When you are sitting comfortably back in your armchair it is actually pretty easy to claim to be some kind of expert on what is really happening at the 3100 mile race. You might even be able to convince others but convincing yourself is another matter.
You can come every day, have endless conversations with each of the runners. Run around and around the course so many times that you might just to begin to mistakenly believe that you are one of them. But when you begin to become just a little too comfortable with that perception, the reality will always inevitably rear up in your path and confront you with the truth. It comes for me usually the moment I get to go back to my comfortable home and they all have to continue on.
I am not a psychologist and I am unfortunately noticing of late that my running ability has seen better days. There is a part of me though, deep inside that relates clearly and deeply to what these 10 incredible athletes are doing. There is an inner experience here that I comfortably identify with and relate to on a spiritual level. On the very mundane and practical reality, I just don’t understand some of the simple mechanics of it all. A perfect example of this is simply how one can find perfect detachment with the results and be able to find an absolute acceptance within themselves, at not completing all 3100 miles.
How that it is really possible to just be here and run and not to be constantly tantalized and tormented by the numbers. To somehow surrender completely to the inner experience, in which you really are detached from the demands and constraints of the outer world. Instead you are somehow able to tune your being to the beck and call of your own subtle inner voice.
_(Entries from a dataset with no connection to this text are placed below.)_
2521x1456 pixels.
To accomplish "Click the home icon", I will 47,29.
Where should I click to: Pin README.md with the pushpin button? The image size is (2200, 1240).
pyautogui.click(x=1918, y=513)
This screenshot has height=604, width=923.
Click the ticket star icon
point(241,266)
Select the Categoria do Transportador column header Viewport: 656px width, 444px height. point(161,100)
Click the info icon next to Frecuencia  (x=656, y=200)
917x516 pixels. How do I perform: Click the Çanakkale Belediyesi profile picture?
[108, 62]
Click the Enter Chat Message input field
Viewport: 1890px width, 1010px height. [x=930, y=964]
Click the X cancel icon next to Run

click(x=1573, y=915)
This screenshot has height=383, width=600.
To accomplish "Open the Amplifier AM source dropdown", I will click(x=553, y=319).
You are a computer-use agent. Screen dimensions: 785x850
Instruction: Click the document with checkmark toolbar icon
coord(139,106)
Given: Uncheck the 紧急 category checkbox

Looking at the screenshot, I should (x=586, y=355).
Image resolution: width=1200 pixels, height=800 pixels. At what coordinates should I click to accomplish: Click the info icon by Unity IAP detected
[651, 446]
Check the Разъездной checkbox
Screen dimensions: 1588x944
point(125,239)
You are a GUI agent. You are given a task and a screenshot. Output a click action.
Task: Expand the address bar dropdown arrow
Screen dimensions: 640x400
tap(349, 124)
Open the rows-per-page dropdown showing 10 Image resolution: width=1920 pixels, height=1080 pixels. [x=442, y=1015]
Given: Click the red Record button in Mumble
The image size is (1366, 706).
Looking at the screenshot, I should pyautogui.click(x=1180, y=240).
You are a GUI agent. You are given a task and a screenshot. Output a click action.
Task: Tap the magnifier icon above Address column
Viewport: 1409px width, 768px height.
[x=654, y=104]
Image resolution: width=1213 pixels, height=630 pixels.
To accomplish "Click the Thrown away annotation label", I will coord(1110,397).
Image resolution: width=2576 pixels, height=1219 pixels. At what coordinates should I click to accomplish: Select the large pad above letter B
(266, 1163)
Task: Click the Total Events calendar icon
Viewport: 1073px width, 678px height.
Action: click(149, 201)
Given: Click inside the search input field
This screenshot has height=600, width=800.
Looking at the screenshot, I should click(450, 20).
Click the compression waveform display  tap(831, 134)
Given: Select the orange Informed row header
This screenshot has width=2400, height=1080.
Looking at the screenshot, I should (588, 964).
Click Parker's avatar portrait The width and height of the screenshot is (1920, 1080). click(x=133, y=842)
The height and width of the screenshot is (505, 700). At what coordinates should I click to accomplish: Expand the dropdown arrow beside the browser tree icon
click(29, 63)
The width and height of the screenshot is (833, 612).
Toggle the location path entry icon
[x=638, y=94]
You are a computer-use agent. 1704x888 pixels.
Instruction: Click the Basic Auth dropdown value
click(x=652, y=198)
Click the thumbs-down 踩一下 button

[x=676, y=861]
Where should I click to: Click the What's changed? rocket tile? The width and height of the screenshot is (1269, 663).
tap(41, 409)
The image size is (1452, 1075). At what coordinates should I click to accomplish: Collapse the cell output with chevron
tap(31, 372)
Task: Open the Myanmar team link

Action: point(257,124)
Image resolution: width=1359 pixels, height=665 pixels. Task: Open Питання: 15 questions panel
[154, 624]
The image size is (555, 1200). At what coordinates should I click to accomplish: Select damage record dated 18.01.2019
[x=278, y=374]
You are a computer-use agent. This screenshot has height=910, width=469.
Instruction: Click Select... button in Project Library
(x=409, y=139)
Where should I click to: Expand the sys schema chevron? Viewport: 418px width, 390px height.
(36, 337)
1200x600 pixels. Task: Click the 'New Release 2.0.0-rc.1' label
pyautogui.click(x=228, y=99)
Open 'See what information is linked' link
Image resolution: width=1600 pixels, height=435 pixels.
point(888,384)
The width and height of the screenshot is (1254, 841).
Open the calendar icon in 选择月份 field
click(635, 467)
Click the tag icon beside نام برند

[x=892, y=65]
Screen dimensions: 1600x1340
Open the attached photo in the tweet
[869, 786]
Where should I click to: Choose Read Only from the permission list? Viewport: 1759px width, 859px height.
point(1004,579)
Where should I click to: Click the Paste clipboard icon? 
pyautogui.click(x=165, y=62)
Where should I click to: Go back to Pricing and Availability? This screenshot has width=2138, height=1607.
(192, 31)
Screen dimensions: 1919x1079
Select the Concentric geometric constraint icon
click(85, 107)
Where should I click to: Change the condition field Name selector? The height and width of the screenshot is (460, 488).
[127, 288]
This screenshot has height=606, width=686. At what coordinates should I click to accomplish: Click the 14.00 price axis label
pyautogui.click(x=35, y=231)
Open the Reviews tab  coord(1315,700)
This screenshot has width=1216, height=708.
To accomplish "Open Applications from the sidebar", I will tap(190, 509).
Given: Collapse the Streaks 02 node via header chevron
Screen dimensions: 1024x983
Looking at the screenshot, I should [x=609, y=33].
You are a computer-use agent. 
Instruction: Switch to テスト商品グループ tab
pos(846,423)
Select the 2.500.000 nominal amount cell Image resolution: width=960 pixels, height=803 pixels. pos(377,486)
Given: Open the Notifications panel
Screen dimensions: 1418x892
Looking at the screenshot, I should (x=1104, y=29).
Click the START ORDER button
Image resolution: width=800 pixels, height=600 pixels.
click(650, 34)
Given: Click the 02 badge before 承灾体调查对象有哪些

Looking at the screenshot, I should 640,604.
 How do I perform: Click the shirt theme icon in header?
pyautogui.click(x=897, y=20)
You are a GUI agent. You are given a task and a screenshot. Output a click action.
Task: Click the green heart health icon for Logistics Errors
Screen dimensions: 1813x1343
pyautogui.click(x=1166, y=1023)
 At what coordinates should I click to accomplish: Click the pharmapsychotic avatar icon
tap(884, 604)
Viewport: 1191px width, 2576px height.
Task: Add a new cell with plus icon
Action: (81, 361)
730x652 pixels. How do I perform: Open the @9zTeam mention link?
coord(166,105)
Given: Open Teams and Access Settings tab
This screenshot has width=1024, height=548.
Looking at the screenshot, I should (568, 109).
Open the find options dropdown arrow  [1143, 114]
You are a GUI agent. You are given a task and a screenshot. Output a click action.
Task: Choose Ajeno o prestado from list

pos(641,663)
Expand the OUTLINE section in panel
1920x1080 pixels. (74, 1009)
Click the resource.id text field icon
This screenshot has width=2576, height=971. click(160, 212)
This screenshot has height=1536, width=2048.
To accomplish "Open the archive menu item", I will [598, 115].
Atmavir is for me is a running enigma. A vastly talented athlete he is here for the 5th year. In each of the last 2 years he has led the race going through the first 8 days and then it seems something just evaporates with both his speed and power. He looks, for lack of better words, like a high performance race car coasting around the track. I asked him this morning what he thinks most people think when they look at him. “They are probably wondering why I am not running,” he says.